Mistica Chronicles


Welcome to Issue 43
Created by The Mistic Pets Team

How to Survive Infestation
Written By Fallout

Ah, love is in the air! Sales of candy, flowers, heart-themed novelty items, and cards increase tenfold, giving Maury more packages to lose than ever before! Dentists rejoice as pets devour chocolate like the cocoa plant is going extinct. Arielle finds herself having to come up with more and more creative ways to tell Makoto she's not interested. Yet you find yourself saying, “So what?” Maybe you're tired of heart-shaped cootie and lovebug bite marks all over your arms and legs. Perhaps you have a heart blacker than Queen Boreal's soul and the holiday causes you to cower in your home until all of the pink blows over. No matter! Here are some helpful tips to get the grumpiest of grumps through the holiday.

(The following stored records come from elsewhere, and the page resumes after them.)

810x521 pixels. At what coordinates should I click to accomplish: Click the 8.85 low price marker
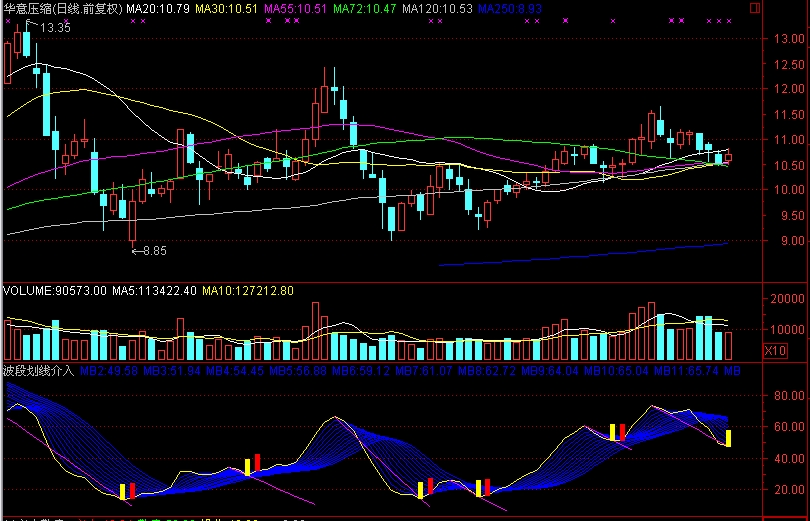pyautogui.click(x=153, y=250)
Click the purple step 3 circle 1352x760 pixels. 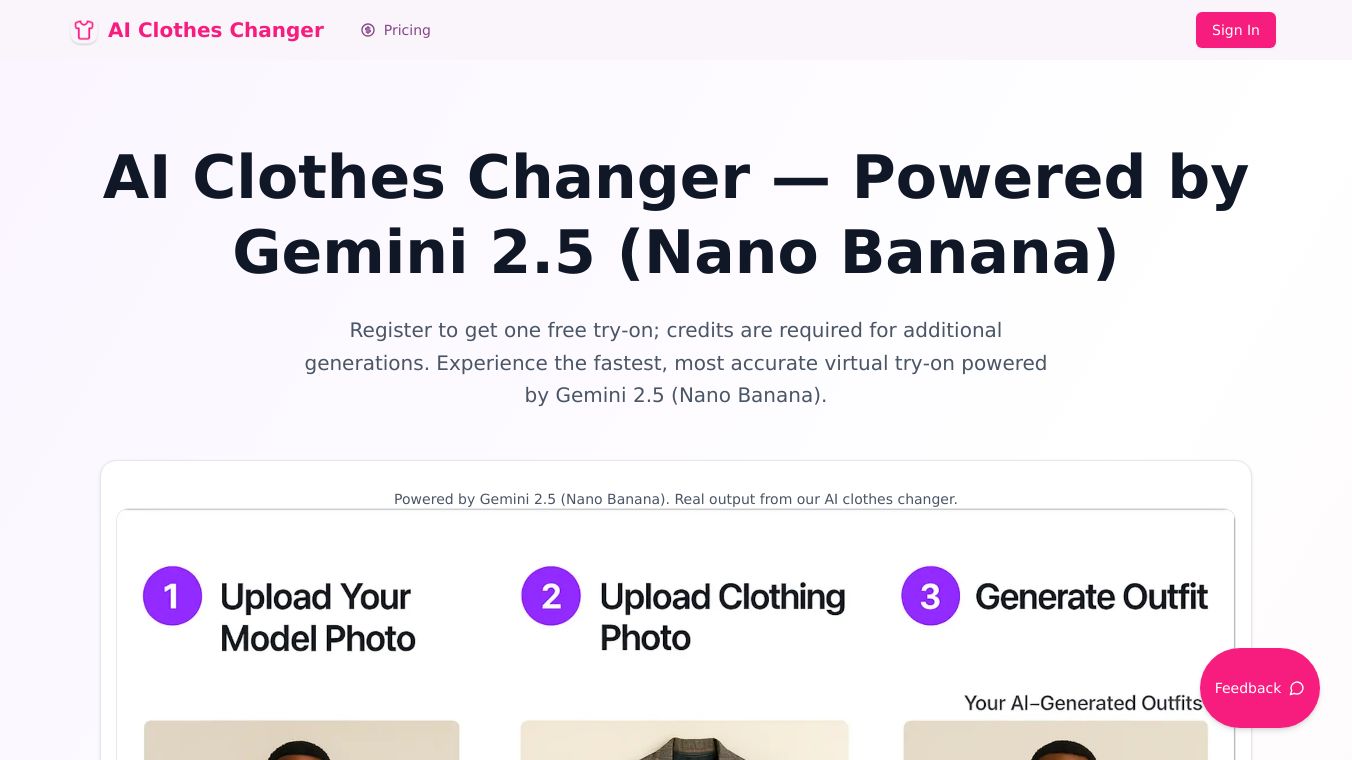click(x=930, y=596)
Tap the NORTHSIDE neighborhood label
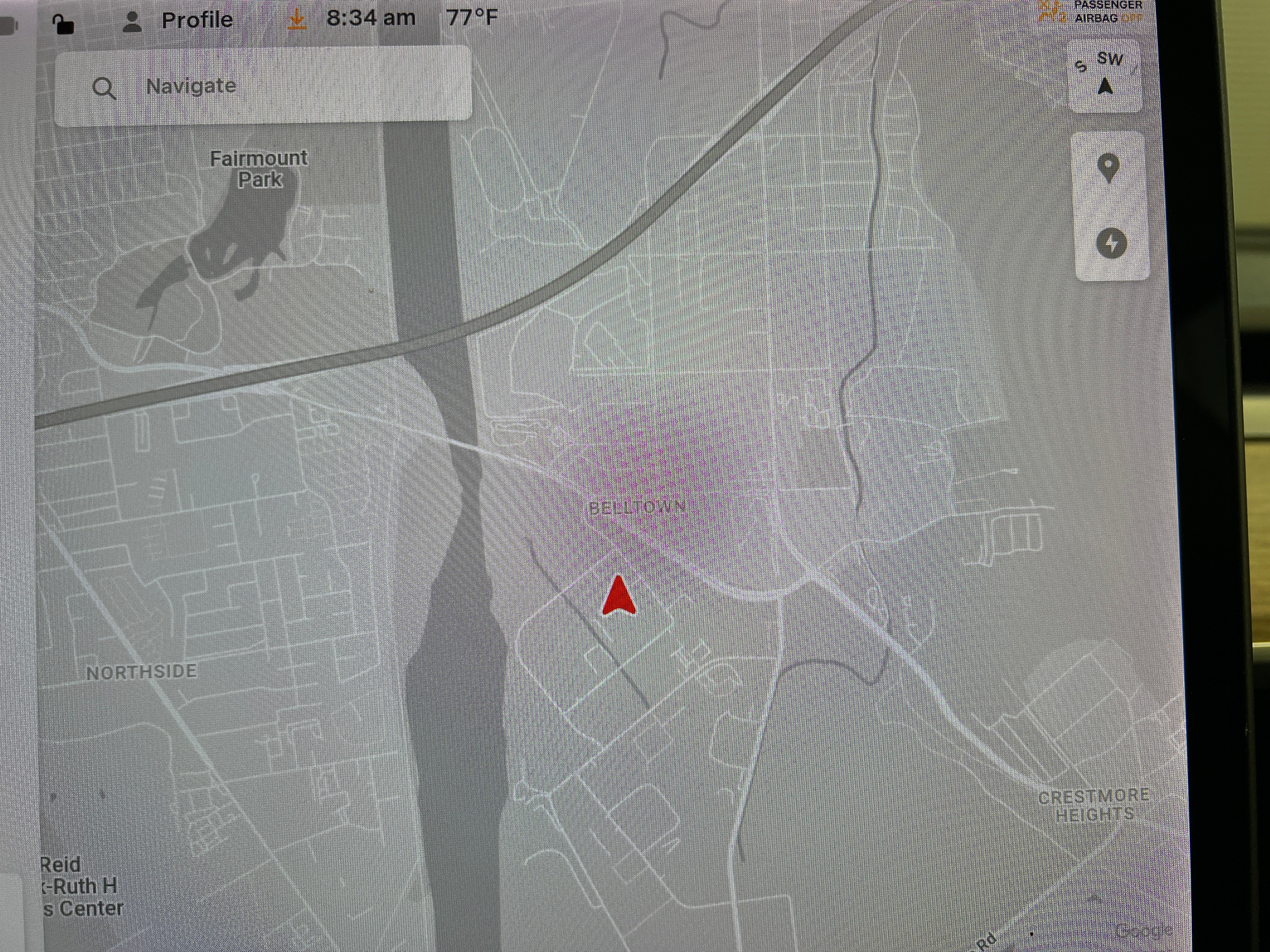The width and height of the screenshot is (1270, 952). click(x=141, y=672)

1. Be prepared for the annual Infestation ahead of time. Make sure you and your pets are vaccinated against cooties and stock up on lovebug spray before it's too late. Once the swarms descend upon the townspeople there will be a mass panic to gain these items. Lovebug spray will be sold out of most stores and clinics will be overrun with people and their pets getting cootie shots. If you can't get a hold of these items in time, it would be a good opportunity to take advantage of all the candy sales to stock up on an insta-cure for you and your pets.

2. Infestation-proof your house. Obviously the world isn't going to end because a few Coodles are scurrying around on your porch, but what if they were to get inside the house? Treat Infestation like Apocalyptic pets are storming down the street in a frenzied mob. Seal up all the windows with plastic sheets and stuff rags under any doors that have a large enough crack underneath for something to get in. Your house should contain enough food to get you and your pets through the season and should also contain an emergency bite kit. This kit should contain one can of lovebug spray, one portable cootie shot (you can get them by request at most clinics offering vaccinations), one bar of chocolate, a fly swatter, and a box of bandages, preferably the ones with glow-in-the-dark dinosaurs on them. Dinosaurs are cool.

3. Wear a disguise. Cooties and lovebugs are notoriously stupid. They don't bite other cooties or lovebugs, so the best way to avoid being bitten is to become a cootie or lovebug. Make a disguise that looks like them. Even if you're standing in the middle of a swarm in a Fluttaluv costume that is really just an old Frodrinn beanbag with a hole cut into it so you can squeeze inside, they'll think you're one of them. You might even get invited to one of their elusive Infestation parties that the other Misticans are raving about.